I love it when a plan comes together…

The main cast of The A-Team. Clockwise from to...

The main cast of The A-Team. Clockwise from top: H. M. Murdock, B. A. Baracus, Hannibal Smith and Templeton “Face” Peck. (Photo credit: Wikipedia)

Required viewing for children young and old used to be the A team. It was fairly formulaic. Within an hour, you knew that B. A. Barracus would refuse to get on a plane, only to be tricked or sedated by the others in the team.

Howling Mad Murdoch would get to jump into some kind of plane or helicopter and pilot it with ease. Faceman would use his charisma to acquire whatever the team needed at the time.

My favourite bit was where the team would be trapped somewhere in an old factory or barn with a clapped out vehicle of some sort. The iconic music would burst into life as they welded and bolted unlikely looking accoutrements onto their battle wagon of choice before going out and blitzing the bad guys.

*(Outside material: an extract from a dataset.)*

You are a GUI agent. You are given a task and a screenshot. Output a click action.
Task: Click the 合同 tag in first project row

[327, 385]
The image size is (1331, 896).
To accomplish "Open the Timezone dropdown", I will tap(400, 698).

Zillions of bullets would fly off in every direction and miraculously, no-one would be killed.

And at the end of it all, Colonel Hannibal Smith would utter those immortal words “I love it when a plan comes together”. The irony of course was that he never, ever seemed to have a plan up front.

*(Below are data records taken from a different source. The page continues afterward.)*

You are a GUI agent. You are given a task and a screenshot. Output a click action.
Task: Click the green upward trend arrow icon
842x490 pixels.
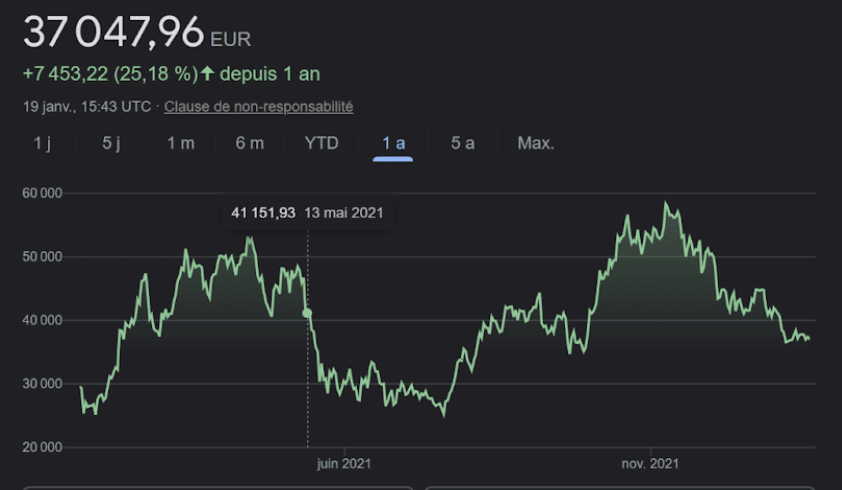208,74
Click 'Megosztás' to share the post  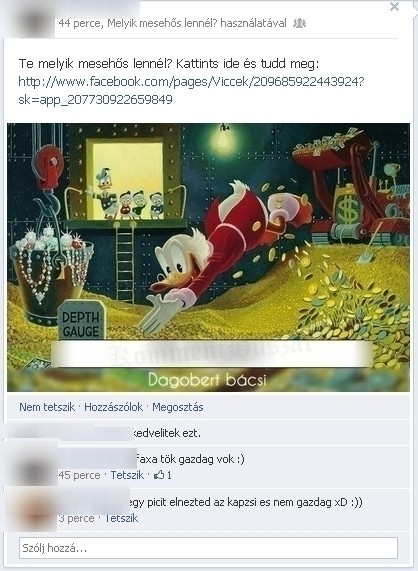click(178, 407)
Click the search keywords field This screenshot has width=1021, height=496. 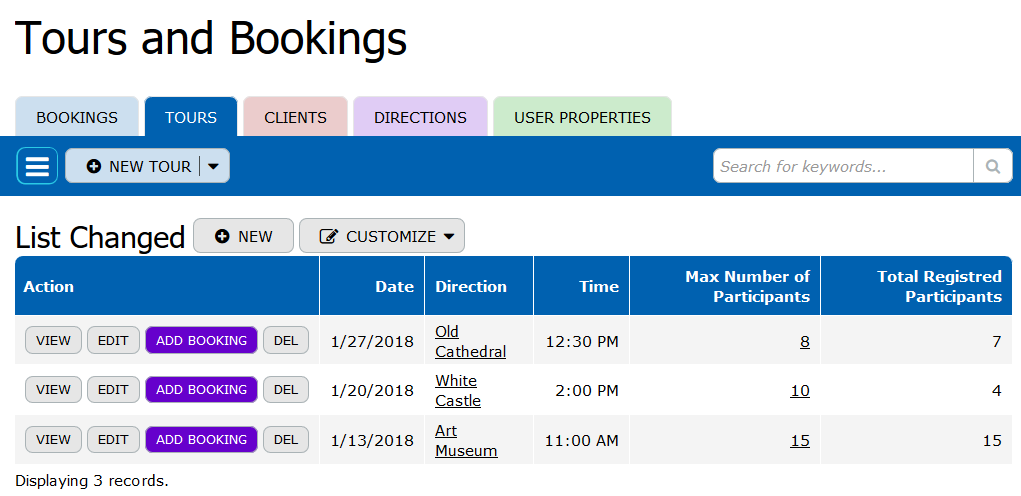coord(842,166)

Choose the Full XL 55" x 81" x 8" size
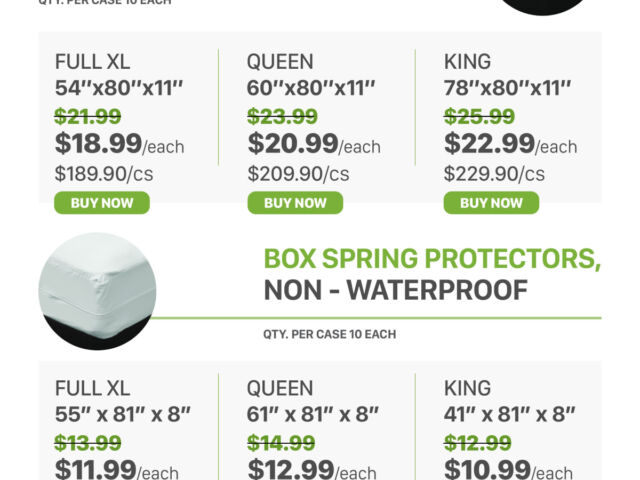(123, 413)
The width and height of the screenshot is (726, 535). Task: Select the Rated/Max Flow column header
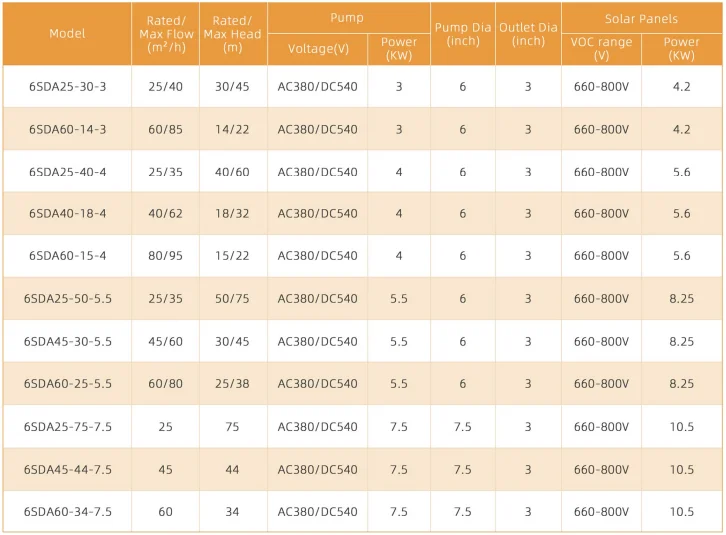pyautogui.click(x=165, y=34)
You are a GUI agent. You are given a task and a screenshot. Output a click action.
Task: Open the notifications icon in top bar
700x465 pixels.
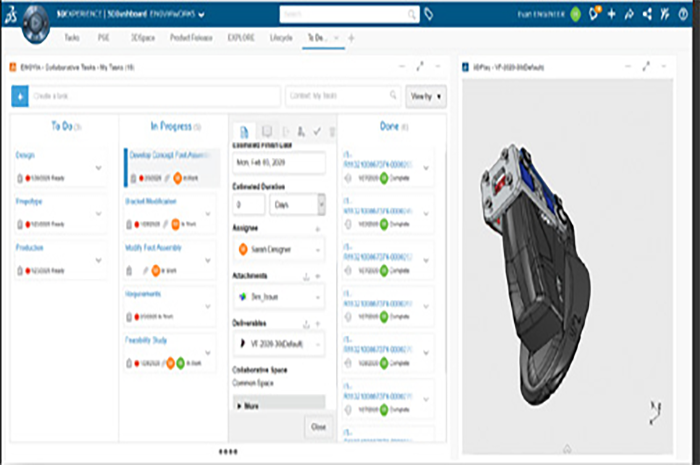pos(594,15)
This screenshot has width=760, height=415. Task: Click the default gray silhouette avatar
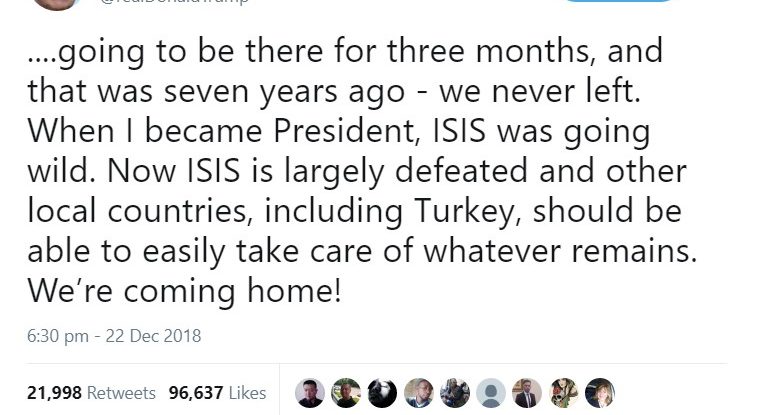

The truth is, however, that no endeavour of any substance is likely to succeed without a plan and the bedrock of any plan is formed by the estimates for each task.

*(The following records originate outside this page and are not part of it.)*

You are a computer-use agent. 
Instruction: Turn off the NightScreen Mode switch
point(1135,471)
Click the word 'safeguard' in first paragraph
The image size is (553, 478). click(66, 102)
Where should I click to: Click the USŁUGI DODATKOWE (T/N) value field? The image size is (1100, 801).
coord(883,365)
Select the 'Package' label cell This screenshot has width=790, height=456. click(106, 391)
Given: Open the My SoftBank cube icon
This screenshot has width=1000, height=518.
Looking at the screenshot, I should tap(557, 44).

I still remember the first programming estimate I ever made. It was for a survey that was to be sent out to loads of people on floppy disk. The recipients would put the disk into their computers and answer questions, saving the answers back onto the disk before returning it. I was young, overconfident and lacking experience. I sucked my breath through my teeth (because that’s what I thought people did when estimating) and came up with my answer; a day. One working day. Utter madness. The design alone would take longer than a day.

Her Majesty’s Royal Artillery know that their entire craft is based on estimation. The forward observer has to estimate where he is on a map. He radios in the grid co-ordinates of where he estimates he wants the barrage of artillery to land. The guy in charge of the battery has to estimate the atmospheric conditions and wind speed before the gun fires an initial sighting round.

If all goes to plan, the forward observer will see where the shot lands and radio back with feedback. Another shot follows and so it continues until the forward observer has seen sighting shots on both sides of the target, at which point he radios a single word; “bracketed”.

The battery fires another shot exactly between the two which is hopefully direct on target, at which point the forward observer radios back “fire for effect!” This innocuous three word command results in all hell being let loose on the poor target.

This protocol is the only way to get a programmer to give a good estimate. Programmers hate giving estimates because it creates an expectation. Understandably so, because the craft of computer programming is complex and you  don’t know everything up front. You need a couple of sighting rounds to get on target.

Firstly, ask them if they can think of a similar task that took less than the task in question and how long that took. Then a similar task that took longer. If the guy’s worth his salt, these two extremes won’t be too far apart. Bracketed! The estimate you’re looking for must lie between the two. Once you have these estimates from everyone in the project, fire for effect!